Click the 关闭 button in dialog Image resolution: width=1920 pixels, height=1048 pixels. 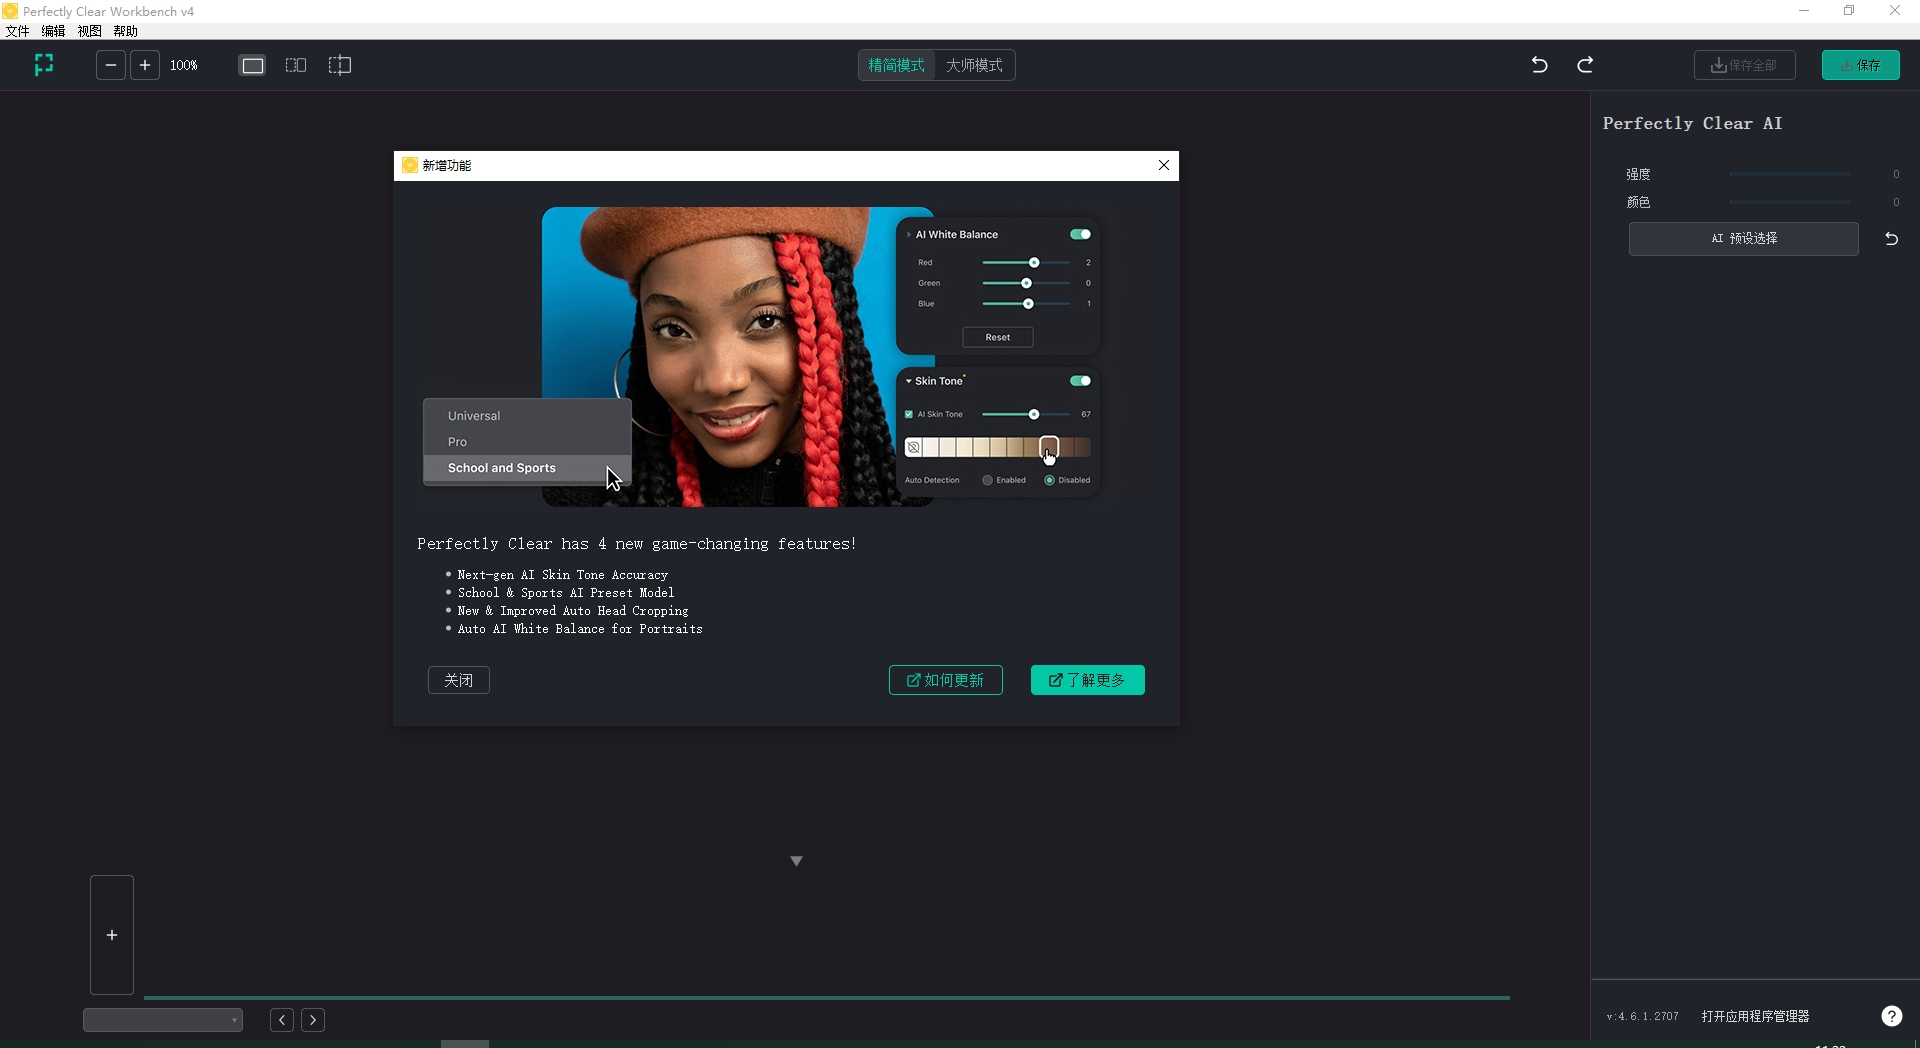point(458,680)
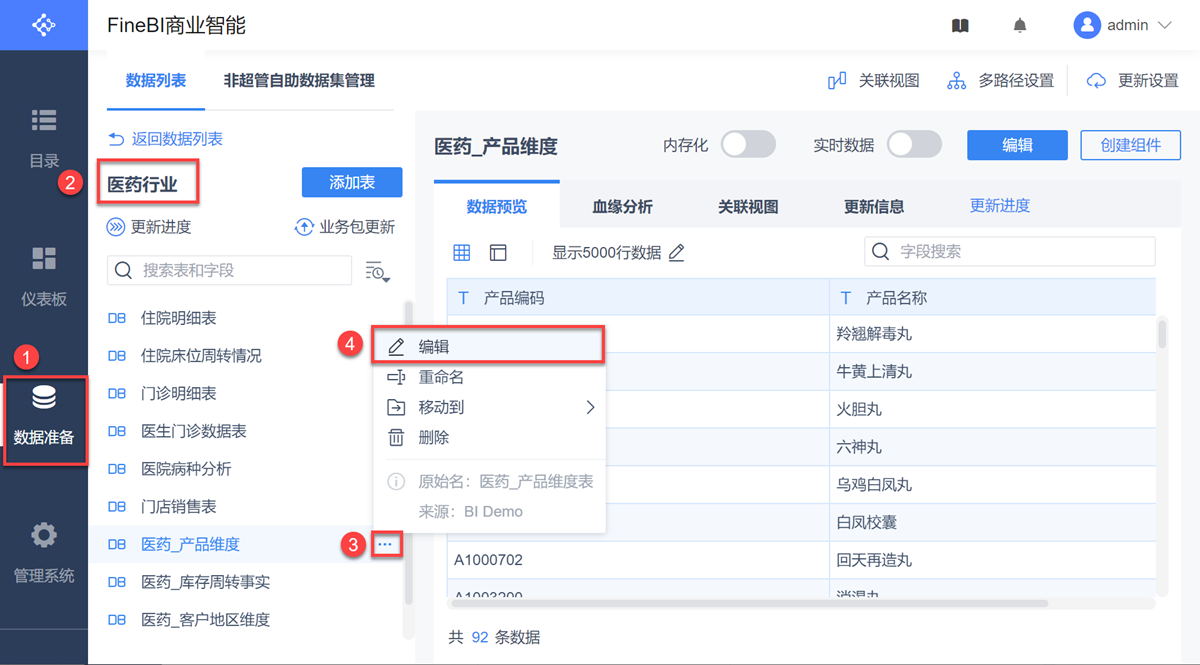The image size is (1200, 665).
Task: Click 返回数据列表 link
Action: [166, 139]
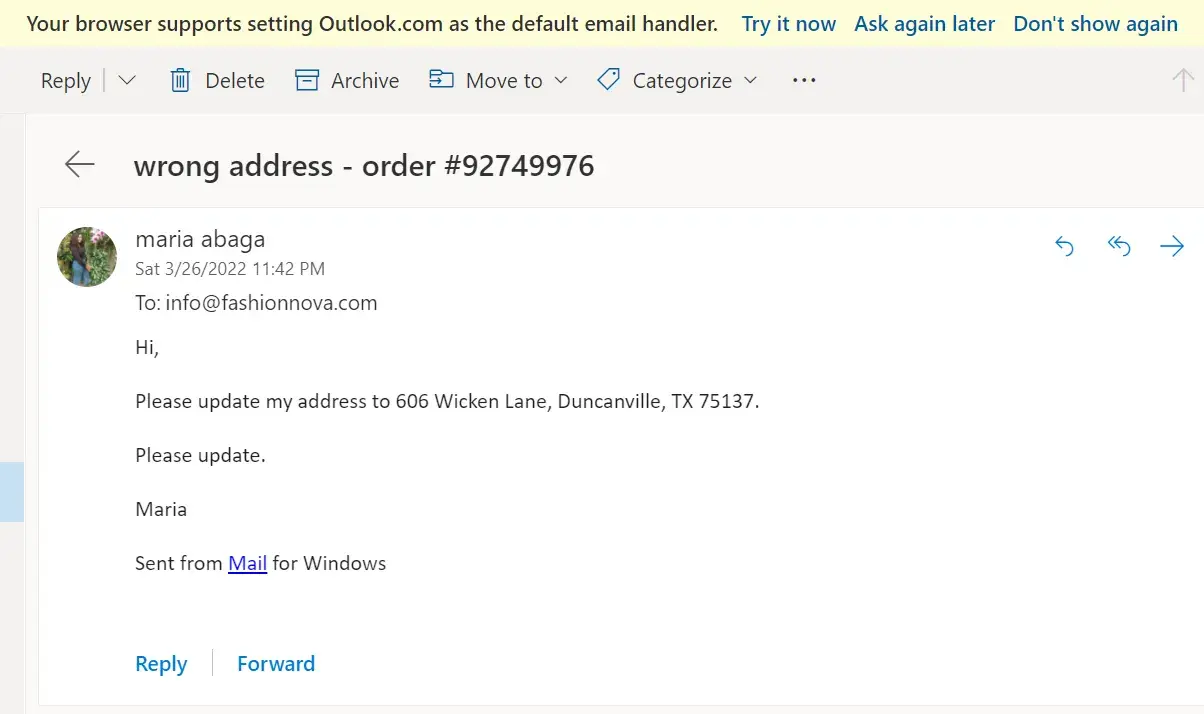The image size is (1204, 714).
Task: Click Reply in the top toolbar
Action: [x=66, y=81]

------------------------------------------------------------

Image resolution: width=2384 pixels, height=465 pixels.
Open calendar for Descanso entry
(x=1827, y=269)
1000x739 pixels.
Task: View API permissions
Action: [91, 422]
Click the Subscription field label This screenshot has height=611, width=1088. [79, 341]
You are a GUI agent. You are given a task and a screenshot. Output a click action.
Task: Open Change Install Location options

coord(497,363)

------------------------------------------------------------

§ **Work item**:
Go through the entries and filter for lines holding the word "screenshot"; copy each match.

§ **Response for this exercise**:
Click the Subscription field label This screenshot has height=611, width=1088. [79, 341]
You are a GUI agent. You are given a task and a screenshot. Output a click action.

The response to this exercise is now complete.